What needs to be done:
Within the entries below, the lines from the one with "Image resolution: width=1040" through the one with "Click the Cut scissors icon" are to be set down exactly, both ends kept.

Collected data entries:
============

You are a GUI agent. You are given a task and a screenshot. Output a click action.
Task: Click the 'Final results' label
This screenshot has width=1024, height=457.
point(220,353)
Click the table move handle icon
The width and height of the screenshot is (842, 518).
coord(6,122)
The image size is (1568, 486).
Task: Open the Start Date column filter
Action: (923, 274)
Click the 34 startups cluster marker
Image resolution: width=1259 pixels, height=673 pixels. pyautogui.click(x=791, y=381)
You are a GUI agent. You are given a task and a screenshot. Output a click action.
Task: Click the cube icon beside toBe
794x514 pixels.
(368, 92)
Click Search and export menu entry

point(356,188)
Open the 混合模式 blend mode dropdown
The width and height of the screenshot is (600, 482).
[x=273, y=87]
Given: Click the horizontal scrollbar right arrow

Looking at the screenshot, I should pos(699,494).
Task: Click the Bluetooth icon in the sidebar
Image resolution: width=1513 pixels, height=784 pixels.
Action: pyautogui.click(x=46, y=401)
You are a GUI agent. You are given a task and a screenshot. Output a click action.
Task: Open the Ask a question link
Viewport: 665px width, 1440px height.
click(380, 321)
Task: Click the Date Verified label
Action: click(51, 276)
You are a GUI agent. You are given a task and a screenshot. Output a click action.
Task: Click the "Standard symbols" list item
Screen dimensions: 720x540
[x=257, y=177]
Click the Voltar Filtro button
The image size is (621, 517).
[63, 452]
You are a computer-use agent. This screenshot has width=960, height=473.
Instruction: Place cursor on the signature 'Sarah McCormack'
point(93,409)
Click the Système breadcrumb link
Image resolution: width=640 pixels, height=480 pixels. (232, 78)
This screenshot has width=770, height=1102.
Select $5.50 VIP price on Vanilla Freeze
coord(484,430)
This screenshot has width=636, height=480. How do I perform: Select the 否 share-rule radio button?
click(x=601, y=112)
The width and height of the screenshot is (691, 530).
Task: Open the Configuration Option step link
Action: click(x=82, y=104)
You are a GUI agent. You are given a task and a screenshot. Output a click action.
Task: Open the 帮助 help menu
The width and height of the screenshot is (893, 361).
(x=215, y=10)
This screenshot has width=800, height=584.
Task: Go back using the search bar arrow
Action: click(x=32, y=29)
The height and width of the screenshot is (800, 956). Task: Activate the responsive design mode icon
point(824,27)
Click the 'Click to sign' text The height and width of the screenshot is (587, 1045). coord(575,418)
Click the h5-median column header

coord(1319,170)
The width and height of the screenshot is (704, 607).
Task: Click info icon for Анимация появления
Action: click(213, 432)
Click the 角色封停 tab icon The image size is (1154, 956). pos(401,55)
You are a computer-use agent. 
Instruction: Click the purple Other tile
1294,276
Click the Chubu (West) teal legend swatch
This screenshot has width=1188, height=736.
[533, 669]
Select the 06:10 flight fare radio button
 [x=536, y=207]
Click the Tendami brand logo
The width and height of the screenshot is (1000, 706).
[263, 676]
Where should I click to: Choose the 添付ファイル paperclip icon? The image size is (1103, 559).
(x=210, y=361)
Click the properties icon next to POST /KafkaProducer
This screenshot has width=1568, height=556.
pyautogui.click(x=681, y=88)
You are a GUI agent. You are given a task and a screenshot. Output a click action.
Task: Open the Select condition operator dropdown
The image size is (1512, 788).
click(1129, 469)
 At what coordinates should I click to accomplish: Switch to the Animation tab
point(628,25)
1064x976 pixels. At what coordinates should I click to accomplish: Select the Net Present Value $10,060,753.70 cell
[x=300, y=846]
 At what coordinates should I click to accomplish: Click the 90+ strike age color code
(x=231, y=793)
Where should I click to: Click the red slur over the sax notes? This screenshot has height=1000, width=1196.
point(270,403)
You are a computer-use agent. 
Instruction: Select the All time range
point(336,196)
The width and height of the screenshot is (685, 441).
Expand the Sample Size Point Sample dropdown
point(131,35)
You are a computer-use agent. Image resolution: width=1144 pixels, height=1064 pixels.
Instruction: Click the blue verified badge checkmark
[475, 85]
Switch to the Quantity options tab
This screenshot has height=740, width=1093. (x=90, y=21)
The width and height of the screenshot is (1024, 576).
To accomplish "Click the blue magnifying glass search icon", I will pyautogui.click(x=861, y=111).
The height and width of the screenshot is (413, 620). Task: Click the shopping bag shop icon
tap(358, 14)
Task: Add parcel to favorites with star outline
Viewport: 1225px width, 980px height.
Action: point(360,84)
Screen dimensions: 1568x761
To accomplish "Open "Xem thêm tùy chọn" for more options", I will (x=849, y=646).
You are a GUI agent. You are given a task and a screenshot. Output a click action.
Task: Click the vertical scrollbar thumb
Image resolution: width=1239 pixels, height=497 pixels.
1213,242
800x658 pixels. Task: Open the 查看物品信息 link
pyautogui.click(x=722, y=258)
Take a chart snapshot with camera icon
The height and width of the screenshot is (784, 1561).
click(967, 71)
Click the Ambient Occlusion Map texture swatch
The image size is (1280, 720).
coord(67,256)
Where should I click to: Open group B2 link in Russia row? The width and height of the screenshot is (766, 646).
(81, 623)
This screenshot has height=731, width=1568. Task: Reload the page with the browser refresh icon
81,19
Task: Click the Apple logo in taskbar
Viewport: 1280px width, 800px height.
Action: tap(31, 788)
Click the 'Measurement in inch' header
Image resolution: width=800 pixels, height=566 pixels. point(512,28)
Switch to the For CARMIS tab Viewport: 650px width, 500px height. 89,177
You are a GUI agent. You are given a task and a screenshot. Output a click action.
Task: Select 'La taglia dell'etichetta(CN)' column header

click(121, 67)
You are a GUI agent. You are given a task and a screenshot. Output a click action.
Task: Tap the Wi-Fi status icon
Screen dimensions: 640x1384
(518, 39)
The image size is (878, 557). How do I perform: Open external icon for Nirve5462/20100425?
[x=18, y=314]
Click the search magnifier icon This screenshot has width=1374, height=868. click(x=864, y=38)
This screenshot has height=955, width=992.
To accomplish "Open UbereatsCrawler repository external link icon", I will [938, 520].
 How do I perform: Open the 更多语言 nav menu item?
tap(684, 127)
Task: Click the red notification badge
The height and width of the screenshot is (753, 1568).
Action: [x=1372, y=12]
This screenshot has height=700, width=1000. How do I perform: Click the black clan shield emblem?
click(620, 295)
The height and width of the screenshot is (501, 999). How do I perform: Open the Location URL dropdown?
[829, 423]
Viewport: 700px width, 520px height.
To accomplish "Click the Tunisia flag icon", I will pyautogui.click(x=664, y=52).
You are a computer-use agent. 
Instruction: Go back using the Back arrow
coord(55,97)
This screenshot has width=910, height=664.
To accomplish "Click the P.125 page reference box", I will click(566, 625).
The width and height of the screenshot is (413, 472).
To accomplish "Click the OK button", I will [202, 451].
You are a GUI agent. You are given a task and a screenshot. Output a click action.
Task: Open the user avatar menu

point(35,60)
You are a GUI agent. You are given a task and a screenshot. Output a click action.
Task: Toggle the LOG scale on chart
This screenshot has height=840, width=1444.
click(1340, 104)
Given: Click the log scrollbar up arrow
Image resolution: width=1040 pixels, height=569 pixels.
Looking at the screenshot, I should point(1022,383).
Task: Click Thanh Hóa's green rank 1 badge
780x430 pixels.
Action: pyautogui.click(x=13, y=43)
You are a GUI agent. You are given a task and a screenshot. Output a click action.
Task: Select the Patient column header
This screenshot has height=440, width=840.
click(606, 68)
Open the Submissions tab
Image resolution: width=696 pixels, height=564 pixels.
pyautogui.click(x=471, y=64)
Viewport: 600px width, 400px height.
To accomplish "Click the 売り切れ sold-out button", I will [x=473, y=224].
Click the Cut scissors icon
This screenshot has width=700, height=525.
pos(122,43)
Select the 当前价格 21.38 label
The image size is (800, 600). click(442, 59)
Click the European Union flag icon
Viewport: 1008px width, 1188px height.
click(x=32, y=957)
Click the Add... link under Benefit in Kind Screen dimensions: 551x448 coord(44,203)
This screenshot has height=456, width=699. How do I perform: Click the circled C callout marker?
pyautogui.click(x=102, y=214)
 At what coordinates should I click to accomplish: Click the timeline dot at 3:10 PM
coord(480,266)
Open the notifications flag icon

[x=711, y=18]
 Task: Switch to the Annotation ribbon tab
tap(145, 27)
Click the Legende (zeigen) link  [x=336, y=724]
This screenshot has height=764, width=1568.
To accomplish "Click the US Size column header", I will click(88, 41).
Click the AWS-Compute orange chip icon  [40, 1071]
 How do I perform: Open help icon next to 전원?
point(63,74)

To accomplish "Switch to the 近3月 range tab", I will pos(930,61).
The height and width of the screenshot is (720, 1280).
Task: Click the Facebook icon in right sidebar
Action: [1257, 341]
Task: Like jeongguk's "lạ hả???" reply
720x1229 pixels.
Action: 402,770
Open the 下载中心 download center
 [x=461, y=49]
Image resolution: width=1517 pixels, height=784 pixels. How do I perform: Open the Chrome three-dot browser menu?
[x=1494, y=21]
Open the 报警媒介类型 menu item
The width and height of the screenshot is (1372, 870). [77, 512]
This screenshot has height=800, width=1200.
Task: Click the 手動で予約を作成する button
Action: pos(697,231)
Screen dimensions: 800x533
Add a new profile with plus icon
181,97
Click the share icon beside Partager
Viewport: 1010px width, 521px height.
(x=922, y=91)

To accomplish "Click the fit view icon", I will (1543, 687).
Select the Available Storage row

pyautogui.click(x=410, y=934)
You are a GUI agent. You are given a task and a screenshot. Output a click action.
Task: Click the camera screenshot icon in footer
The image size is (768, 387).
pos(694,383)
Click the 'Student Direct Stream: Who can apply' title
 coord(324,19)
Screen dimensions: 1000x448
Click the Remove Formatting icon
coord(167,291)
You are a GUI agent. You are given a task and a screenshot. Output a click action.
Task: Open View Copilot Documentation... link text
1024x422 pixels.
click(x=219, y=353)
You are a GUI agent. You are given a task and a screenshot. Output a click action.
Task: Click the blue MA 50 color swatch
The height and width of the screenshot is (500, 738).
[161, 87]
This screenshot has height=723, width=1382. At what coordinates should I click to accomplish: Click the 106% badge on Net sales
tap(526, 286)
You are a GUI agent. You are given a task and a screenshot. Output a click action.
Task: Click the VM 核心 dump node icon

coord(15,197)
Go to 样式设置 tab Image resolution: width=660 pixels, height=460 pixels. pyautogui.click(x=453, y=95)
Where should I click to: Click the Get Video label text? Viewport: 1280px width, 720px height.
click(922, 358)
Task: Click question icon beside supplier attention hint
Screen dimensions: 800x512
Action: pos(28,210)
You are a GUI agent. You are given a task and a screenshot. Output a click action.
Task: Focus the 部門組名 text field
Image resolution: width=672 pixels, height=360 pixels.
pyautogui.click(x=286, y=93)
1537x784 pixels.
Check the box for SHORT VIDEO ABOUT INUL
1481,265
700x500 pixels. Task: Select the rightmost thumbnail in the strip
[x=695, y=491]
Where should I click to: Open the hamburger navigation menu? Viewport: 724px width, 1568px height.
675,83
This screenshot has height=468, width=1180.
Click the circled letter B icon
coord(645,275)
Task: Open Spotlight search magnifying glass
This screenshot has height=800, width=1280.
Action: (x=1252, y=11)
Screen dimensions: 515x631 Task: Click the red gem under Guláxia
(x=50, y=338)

============

Answer space:
Image resolution: width=1040 pixels, height=569 pixels.
Looking at the screenshot, I should point(1022,383).
Task: Click Thanh Hóa's green rank 1 badge
780x430 pixels.
Action: pyautogui.click(x=13, y=43)
You are a GUI agent. You are given a task and a screenshot. Output a click action.
Task: Select the Patient column header
This screenshot has height=440, width=840.
click(606, 68)
Open the Submissions tab
Image resolution: width=696 pixels, height=564 pixels.
pyautogui.click(x=471, y=64)
Viewport: 600px width, 400px height.
To accomplish "Click the 売り切れ sold-out button", I will [x=473, y=224].
Click the Cut scissors icon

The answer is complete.